そのあいだにグランディーナは皆に野営地の設置を命じ、その場には誰も残っていない。
皆は忙しそうに立ち働いていたが、その動きも止まりつつあり、いつものように夕食の匂いが辺りに立ちこめていた。
「アラディは影だ。帝国の情報を集めたり、ほかの影たちをまとめたりさせていた」
「わたしが彼の代わりになろう。プロキオンさま亡きいま、ゼテギネア帝国に仕える理由もなくなった。ああ、そうだ、わたしの主人は最初からプロキオンなどじゃなかったんだ」
「自惚れるな。誰も誰かの代わりになどなれない。アラディの仕事はアラディにしかできなかった」
そこへランスロットが走ってきた。彼はジョーラムを気遣ったが、グランディーナは話すように促した。
「後始末は終わったよ。何か指示はあるかい? なければ、夜番を立てて皆を休ませるが」
「プロキオンの部下たちはどうした?」
「それはリゲルが引き受けた。コンシュ派といったっけ。彼が言うにはプロキオンがオファイス王を暗殺したために分裂したが当のプロキオンが殺されたから、また一つの組織に戻るだけだそうだ」
「なるほど。ギルバルドに来るよう伝えてくれ。あとは、あなたの言ったとおりでいい」
「わかった」
ランスロットが去るのを待ってジョーラムは口を開いた。
「ギルバルドというのは旧ゼノビア王国の魔獣軍団長ギルバルド=オブライエンのことか?」
「そうだ。解放軍に来る前のアラディのことを知っている」
彼はすぐにやってきたが、ジョーラムに驚いた素振りを見せた。もっとも話はすでに聞いていたのか、納得した様子でもあった。

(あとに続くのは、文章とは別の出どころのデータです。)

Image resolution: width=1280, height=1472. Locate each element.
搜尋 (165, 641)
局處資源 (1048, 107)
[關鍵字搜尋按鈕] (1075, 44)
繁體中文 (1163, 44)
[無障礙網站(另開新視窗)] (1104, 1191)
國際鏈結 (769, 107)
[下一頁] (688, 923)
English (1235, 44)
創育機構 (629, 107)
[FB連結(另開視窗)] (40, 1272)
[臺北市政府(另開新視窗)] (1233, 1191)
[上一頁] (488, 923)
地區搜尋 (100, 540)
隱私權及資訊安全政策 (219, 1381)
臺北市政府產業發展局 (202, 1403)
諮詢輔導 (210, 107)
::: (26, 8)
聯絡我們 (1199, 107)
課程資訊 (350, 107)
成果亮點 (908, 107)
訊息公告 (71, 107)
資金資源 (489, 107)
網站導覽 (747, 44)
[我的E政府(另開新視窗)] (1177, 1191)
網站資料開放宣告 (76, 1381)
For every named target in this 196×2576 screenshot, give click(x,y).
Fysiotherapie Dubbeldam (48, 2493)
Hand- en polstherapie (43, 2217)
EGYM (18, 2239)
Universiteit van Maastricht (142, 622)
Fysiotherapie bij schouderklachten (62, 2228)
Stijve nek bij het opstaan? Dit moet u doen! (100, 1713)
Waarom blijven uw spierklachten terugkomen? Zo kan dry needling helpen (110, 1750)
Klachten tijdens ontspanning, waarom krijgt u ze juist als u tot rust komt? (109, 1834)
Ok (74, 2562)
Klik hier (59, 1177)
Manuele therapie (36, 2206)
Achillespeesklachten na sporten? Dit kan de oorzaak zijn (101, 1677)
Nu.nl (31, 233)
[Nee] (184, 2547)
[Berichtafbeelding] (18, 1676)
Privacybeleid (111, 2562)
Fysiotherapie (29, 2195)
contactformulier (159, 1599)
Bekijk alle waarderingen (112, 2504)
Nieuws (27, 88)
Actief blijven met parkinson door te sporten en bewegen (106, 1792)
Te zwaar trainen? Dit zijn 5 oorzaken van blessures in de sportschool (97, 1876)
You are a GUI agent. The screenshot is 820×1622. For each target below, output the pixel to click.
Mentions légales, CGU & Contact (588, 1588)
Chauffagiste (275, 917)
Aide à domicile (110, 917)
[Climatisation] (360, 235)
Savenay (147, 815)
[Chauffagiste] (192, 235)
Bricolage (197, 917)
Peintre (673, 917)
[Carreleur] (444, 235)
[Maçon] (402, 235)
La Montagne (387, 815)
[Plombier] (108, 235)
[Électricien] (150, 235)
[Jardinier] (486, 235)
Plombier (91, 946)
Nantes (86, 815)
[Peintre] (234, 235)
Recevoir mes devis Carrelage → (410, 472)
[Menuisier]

「アラディを私たちに引き会わせたのはあなただったな。どういったわけでそんなことになったのか話してくれ」
「彼はわたしの副官として着任していたマナハイム=シャッセン付の影としてシャローム地方にやってきました。若いのに腕が立ち、出身を訊くとダルムード砂漠のコンシュの生まれだと言います。旧オファイス王国の影を見たのはそれが初めてでしたが、その卓越した能力は旧王国時代からよく知られていましたので、なるほどと思ったものです」
「ライナスやトリムが探せなかったユーリアの行方を捜してきた時には、私も少し驚かされた」
「アナトリアの魔女ババロアには、さすがの帝国も手を出せないようでしたからね。だからこそ、わたしもユーリアを彼女に託せたのですが。アラディが来てしばらくすると、あなた方の噂が聞こえてきました。解放軍のような反帝国の動きはいままでにもなかったわけでもありませんでしたが、下っ端とはいえ、帝国の支配者を倒したのは初めてのことでしたし、旧ゼノビア王国騎士団が中心になっているという話もありました。わたしは、あなた方に賭けることにして、いざという時には軍の指揮権を持つマナハイムを殺したのです」
「奴の子飼いの部下もいただろう?」
「わたしには信頼できる魔獣軍団員が半数以上も残っていました。マナハイムを倒すのは、それほど難しいことではなかったのです」
「アラディはどうしていた?」
「彼は便宜上、マナハイムの部下でしたが、実質はそうではなかった。プロキオンはしたたかです。帝国に従うふりをして子飼いの部下を帝国中に潜伏させていたようです。シャローム地方のような辺境にまで情報網を張り巡らしていたのでしょう。アラディがわたしやマナハイムが討たれた時にどうするか、わかっていなかったとは思えません。それなのに彼は受けていた命令どおりに動かなかったのです。だからわたしは彼にあなたへの伝言を頼み、後は好きにするように言いました。アラディはひどく戸惑っていました。理由はわかりませんし、彼に自分で判断する力がなかったとは思えませんが、どうしたらいいのかと問うばかりでした」
出身はダルムード砂漠のコンシュというオアシス都市だと教えられたが、そんな町にいた思い出はない。物心ついた時には影としての訓練の真っ最中で、彼はとうとうコンシュに行く機会もなかったし、ダルムード砂漠を訪れたのも、その長いとは言えない人生の最後の一ヶ月間のことであった。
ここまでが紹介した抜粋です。